*SOURCE DATA*
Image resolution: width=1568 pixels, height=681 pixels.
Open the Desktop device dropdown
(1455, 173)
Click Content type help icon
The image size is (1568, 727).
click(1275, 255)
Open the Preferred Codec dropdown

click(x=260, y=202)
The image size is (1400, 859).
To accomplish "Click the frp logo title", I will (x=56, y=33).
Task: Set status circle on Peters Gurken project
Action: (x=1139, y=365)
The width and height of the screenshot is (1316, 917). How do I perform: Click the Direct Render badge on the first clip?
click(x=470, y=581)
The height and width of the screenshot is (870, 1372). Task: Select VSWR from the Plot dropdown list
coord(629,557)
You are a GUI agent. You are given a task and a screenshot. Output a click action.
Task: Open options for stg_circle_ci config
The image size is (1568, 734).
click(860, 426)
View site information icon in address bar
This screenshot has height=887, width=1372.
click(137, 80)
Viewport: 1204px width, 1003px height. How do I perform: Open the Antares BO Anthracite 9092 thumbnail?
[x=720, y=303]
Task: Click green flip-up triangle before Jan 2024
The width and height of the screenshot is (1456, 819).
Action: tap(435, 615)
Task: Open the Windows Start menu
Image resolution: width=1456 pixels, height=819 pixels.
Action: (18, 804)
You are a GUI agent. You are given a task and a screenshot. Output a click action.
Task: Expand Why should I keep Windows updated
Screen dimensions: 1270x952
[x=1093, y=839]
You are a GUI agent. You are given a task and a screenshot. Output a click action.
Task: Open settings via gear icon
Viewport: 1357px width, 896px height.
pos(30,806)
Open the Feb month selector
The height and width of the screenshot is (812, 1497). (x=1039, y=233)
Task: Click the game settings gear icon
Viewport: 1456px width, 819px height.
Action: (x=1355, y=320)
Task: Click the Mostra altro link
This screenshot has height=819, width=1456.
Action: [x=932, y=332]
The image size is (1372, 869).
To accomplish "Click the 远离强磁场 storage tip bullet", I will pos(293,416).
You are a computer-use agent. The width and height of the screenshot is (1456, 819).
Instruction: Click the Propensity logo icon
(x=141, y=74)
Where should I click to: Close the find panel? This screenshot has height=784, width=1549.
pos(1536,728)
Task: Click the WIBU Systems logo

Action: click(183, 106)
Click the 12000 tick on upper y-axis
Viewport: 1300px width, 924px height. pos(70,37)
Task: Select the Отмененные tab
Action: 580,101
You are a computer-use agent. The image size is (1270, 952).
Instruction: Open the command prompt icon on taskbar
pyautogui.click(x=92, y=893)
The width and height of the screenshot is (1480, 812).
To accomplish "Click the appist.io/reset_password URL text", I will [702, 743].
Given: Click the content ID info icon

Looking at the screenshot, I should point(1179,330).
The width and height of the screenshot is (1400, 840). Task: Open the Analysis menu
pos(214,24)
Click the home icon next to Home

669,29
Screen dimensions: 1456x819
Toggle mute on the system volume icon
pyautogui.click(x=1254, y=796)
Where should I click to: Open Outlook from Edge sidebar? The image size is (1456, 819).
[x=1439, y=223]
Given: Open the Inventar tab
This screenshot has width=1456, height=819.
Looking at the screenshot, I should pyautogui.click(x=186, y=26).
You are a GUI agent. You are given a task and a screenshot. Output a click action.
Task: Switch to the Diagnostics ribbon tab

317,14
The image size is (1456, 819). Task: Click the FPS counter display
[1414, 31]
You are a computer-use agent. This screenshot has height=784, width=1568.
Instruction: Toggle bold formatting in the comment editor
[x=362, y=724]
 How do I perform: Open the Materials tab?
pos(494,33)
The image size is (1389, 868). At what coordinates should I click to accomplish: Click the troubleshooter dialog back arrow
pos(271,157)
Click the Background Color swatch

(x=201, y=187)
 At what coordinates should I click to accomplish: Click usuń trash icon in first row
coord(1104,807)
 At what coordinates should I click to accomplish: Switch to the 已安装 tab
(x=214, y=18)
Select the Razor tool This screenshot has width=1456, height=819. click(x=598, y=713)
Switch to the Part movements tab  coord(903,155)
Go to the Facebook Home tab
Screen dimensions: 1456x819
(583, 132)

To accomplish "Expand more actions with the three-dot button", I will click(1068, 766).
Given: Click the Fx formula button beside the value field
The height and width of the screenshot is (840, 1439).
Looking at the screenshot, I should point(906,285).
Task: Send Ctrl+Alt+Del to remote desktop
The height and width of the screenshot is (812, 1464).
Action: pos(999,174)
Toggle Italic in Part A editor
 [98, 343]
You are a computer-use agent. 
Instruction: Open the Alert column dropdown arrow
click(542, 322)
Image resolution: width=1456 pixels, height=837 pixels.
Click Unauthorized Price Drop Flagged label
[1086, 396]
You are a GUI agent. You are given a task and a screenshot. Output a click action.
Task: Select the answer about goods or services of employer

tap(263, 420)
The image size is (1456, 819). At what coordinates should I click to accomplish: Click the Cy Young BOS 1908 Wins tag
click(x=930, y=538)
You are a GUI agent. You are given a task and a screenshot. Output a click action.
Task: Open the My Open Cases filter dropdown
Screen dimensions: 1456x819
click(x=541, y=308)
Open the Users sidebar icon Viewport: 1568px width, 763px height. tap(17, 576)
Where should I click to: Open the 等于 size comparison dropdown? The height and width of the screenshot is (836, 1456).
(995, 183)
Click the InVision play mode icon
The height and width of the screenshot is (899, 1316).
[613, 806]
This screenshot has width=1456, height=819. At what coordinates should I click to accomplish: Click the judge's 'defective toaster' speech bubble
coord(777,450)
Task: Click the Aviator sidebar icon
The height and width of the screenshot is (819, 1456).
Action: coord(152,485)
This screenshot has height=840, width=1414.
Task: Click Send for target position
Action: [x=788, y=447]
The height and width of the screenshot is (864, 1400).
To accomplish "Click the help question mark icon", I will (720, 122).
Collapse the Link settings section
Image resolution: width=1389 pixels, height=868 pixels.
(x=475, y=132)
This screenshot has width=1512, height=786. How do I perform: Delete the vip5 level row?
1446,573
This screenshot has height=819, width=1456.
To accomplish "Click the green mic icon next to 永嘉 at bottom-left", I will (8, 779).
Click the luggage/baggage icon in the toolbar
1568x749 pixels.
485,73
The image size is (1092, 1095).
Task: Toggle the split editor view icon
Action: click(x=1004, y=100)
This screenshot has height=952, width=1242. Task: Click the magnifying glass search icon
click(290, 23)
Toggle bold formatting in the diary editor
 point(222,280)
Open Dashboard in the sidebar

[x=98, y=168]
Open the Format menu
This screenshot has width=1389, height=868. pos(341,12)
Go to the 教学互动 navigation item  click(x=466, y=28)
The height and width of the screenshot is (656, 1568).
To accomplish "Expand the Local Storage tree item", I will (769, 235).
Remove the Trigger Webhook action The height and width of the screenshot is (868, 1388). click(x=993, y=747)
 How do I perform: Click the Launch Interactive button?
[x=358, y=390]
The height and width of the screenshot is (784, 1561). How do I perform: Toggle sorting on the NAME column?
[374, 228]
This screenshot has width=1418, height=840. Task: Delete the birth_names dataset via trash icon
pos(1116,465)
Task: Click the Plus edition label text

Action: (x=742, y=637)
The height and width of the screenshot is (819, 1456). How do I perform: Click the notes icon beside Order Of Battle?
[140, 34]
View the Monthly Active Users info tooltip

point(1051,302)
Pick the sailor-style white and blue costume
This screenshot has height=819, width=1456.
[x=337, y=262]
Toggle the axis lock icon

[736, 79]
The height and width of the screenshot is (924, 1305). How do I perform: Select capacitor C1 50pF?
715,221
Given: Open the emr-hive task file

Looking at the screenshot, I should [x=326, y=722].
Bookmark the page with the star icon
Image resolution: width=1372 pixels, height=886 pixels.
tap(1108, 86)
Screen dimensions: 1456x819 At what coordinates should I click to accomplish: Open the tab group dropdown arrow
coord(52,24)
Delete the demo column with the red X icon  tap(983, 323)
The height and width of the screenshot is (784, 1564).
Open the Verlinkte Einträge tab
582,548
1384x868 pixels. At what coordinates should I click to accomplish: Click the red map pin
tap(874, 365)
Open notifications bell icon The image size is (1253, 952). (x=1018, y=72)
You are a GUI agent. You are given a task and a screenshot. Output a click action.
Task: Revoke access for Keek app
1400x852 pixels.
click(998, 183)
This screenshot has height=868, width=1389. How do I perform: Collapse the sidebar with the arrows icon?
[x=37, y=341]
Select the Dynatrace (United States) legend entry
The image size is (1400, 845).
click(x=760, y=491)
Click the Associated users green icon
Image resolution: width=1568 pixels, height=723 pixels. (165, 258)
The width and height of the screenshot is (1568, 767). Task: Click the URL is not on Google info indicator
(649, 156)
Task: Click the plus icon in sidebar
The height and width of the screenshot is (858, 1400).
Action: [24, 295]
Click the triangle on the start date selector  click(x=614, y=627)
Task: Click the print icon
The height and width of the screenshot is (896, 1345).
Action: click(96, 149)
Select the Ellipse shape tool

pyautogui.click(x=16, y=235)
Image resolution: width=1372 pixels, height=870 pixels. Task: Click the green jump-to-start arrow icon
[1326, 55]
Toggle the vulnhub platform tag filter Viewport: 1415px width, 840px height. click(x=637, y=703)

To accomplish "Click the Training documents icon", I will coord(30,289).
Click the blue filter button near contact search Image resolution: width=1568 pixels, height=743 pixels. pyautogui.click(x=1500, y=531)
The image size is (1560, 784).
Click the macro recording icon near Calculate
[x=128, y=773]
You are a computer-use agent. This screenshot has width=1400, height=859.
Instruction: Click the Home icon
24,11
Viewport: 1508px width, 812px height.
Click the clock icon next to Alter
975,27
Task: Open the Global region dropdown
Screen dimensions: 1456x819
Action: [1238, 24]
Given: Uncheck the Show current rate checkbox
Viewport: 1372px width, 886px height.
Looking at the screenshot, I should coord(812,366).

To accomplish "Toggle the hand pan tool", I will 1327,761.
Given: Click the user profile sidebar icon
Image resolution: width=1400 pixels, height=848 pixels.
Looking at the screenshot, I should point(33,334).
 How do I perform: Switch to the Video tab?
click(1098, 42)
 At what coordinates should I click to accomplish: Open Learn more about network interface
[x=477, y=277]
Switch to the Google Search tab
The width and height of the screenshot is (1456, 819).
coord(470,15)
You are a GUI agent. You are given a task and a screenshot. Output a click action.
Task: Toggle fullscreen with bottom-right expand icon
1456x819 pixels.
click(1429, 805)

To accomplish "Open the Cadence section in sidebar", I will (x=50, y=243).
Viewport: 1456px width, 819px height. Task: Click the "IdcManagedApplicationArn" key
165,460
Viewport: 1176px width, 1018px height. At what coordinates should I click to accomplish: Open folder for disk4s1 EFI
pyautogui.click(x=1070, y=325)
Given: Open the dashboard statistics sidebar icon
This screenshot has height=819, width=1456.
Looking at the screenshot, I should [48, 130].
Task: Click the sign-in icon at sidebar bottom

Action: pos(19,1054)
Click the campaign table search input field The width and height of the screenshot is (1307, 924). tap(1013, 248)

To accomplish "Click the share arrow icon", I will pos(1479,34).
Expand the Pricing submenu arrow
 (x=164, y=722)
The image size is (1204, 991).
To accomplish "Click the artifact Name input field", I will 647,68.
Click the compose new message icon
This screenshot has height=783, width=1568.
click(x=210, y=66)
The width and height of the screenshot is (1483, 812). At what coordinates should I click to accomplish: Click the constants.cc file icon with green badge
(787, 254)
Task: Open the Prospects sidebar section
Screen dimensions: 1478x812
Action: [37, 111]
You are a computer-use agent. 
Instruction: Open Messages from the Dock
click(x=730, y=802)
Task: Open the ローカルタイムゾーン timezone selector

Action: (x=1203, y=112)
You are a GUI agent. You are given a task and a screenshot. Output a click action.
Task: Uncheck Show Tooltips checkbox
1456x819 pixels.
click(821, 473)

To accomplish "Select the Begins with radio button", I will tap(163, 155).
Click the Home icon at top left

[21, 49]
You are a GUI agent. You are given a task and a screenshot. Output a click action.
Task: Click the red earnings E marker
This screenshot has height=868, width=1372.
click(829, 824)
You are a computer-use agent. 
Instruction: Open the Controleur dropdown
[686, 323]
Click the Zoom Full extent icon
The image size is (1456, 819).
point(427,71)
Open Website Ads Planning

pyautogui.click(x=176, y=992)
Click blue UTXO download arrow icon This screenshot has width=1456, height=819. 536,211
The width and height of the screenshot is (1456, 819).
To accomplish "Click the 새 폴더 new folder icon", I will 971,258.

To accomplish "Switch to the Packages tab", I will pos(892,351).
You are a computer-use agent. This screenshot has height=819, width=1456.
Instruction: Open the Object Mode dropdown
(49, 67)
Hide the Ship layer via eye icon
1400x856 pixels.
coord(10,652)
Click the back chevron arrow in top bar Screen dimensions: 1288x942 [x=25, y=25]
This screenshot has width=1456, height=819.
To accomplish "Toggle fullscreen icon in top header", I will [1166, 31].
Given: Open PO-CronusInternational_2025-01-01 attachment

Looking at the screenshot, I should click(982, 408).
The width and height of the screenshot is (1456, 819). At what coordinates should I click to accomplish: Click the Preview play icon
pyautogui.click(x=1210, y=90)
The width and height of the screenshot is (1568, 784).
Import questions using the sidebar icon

*PROBLEM*
Pick every line of the data that includes the string "checkbox".

*FINAL ANSWER*
Given: Uncheck the Show current rate checkbox
Task: Uncheck Show Tooltips checkbox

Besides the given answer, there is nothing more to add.